Problem details. From the entries below, return exactly the lines beginning at the one that contains "Task: Open Largest" and ending at the one that contains "Given: Select Switch", both of them included, and only those lines.

Source records.

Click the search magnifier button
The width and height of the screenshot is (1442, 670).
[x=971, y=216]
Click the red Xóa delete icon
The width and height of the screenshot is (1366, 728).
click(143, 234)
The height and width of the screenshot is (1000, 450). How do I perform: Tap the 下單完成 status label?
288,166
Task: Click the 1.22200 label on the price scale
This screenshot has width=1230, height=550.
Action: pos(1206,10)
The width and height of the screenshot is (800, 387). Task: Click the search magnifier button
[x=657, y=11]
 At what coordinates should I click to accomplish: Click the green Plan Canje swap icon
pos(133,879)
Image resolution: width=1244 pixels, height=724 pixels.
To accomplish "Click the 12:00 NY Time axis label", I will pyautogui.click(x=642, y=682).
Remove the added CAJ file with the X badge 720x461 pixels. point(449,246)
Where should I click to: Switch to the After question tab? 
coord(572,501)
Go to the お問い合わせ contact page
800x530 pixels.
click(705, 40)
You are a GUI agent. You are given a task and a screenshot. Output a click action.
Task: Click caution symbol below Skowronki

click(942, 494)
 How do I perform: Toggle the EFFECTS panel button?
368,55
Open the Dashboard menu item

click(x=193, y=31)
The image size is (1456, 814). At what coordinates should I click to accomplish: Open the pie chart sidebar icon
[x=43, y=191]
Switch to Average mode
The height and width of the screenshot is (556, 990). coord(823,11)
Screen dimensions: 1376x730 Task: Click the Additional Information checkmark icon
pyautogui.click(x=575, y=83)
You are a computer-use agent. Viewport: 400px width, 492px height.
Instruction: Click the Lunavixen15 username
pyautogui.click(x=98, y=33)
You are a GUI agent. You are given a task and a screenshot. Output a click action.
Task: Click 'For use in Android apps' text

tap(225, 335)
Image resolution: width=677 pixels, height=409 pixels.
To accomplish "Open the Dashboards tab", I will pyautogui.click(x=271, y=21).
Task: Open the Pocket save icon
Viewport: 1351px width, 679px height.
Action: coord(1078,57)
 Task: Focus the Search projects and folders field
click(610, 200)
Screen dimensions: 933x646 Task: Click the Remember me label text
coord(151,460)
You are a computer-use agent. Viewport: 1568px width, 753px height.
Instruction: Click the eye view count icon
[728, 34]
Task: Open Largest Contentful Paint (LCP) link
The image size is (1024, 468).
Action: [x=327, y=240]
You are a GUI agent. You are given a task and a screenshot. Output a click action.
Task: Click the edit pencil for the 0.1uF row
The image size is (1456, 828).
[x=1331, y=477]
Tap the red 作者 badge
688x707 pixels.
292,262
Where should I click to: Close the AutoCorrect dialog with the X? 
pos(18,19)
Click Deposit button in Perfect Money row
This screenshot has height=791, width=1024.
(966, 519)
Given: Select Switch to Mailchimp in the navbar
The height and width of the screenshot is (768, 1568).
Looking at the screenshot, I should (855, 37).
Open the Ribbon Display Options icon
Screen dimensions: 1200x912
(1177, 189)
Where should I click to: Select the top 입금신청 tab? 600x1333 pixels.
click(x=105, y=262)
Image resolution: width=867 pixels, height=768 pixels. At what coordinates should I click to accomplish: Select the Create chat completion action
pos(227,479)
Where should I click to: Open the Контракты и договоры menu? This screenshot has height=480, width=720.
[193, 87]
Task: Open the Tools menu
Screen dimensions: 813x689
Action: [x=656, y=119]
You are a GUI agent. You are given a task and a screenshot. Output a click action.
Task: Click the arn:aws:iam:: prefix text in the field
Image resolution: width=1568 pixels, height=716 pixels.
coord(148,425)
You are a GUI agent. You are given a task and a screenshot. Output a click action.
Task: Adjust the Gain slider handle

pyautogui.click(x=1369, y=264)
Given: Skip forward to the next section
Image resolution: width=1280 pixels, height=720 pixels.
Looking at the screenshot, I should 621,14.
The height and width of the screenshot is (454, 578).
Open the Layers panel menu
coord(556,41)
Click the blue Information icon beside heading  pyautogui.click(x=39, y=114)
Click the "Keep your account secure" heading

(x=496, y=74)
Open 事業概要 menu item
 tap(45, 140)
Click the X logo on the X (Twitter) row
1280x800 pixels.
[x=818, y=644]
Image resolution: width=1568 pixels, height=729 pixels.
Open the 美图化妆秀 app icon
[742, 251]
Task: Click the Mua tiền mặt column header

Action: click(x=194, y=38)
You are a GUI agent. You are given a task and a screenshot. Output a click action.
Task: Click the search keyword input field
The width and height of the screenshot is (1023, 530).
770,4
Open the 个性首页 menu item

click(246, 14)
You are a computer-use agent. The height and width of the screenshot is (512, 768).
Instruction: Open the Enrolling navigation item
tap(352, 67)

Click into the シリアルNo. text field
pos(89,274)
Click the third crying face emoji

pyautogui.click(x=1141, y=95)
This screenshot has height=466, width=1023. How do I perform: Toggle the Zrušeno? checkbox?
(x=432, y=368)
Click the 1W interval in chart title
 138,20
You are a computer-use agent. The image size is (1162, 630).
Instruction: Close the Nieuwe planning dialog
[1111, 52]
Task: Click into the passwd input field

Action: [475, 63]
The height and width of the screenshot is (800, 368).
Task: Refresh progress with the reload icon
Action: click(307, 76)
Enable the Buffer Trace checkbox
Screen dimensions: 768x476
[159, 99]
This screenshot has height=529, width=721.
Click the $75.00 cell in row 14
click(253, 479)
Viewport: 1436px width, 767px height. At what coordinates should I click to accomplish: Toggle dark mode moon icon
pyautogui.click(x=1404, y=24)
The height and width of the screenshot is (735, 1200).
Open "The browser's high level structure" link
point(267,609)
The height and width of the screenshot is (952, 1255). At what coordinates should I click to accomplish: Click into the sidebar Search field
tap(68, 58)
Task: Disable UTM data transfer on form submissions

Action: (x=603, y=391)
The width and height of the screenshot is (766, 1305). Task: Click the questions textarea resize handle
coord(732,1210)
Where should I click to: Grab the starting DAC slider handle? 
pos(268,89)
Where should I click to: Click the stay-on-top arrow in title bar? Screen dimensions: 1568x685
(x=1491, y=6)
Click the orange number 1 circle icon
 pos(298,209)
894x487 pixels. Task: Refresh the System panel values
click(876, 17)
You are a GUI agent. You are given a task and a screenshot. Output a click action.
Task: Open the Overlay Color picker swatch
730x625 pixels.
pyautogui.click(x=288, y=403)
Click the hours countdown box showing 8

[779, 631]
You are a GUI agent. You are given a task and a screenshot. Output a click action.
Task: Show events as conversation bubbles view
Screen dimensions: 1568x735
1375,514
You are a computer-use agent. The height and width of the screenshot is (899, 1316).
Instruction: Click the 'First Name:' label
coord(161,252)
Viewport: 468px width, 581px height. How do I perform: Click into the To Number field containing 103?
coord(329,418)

Response area.
Task: Open Largest Contentful Paint (LCP) link
The image size is (1024, 468).
Action: [x=327, y=240]
You are a GUI agent. You are given a task and a screenshot. Output a click action.
Task: Click the edit pencil for the 0.1uF row
The image size is (1456, 828).
[x=1331, y=477]
Tap the red 作者 badge
688x707 pixels.
292,262
Where should I click to: Close the AutoCorrect dialog with the X? 
pos(18,19)
Click Deposit button in Perfect Money row
This screenshot has height=791, width=1024.
(966, 519)
Given: Select Switch to Mailchimp in the navbar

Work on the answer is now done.